Mwanito, o afinador de silêncios, viu uma mulher pela primeira vez quando tinha onze anos de idade:
“Me surpreendi subitamente tão desarmado que desabei em lágrimas. Eu vivia num ermo habitado apenas por cinco homens. Meu pai dera um nome ao lugarejo. Simplesmente chamado assim: “Jesusalém. Aquela era a terra onde Jesus haveria de descruxificar. E pronto, final”.
“Meu velho, Silvestre Vitalício, nos explicara que o mundo terminara e nós éramos os últimos sobreviventes… Em poucas palavras, o inteiro planeta se resumia assim: despido de gente, sem estrada e sem pegada de bicho. Nessas longínquas paragens, até as almas penadas já se haviam extinto”.

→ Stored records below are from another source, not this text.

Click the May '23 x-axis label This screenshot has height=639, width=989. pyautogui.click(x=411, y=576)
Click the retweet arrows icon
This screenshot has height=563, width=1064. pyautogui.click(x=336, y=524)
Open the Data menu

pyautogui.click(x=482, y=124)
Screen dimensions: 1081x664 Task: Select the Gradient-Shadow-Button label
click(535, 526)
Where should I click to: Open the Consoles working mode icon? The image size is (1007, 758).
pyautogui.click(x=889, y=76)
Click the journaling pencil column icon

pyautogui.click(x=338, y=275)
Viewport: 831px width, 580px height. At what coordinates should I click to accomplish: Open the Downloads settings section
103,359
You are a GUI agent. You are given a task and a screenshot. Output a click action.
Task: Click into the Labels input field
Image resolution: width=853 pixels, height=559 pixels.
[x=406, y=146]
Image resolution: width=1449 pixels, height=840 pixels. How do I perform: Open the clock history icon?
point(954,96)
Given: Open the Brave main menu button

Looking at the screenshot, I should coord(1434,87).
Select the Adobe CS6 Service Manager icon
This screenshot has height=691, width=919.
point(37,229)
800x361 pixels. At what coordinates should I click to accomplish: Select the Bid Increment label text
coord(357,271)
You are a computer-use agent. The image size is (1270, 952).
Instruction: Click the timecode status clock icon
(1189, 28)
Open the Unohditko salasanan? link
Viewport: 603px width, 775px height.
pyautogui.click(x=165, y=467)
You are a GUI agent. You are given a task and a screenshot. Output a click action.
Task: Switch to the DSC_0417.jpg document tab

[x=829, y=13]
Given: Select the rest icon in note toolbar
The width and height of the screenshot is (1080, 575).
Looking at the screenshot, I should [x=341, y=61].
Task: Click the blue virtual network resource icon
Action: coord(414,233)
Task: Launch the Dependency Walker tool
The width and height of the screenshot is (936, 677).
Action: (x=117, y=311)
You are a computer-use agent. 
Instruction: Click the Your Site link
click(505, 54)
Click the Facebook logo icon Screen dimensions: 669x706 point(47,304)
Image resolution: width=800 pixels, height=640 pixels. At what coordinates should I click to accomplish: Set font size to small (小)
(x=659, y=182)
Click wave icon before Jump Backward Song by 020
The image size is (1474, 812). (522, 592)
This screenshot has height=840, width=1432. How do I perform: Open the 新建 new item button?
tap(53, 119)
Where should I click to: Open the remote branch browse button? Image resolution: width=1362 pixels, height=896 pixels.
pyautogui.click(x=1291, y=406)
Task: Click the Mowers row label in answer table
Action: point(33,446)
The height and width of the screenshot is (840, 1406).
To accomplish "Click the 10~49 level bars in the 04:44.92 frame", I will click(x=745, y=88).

“Foi então que sucedeu a aparição: surgida do nada, emergiu a mulher. Uma fenda se abriu a meus pés e um rio de fumo me neblinou. A visão da criatura fizera com que, de-repente, o mundo transbordasse das fronteiras que eu tão bem conhecia”.
“De soslaio, olhos semicerrados, enfrentei a intrusa”.
“Apareceu-me fugir, mas as pernas eram raízes seculares”.
Transcorridos vários anos Mwanito, de volta a sua cidade natal, conhece Noci, cuja ternura e o afinado silêncio de seus braços, o conduz a confirmação de que seu pai estava errado: “o mundo não morreu. Afinal, o mundo nunca chegou a nascer”.
Sofrendo de lonjuras subjetivas, aquilo que se chama popularmente de saudades, Mwanito dirá que as outras mulheres farão ressurgir uma impressão oriunda do primeiro encontro com uma mulher: “o rasgar de abismos a meus pés”.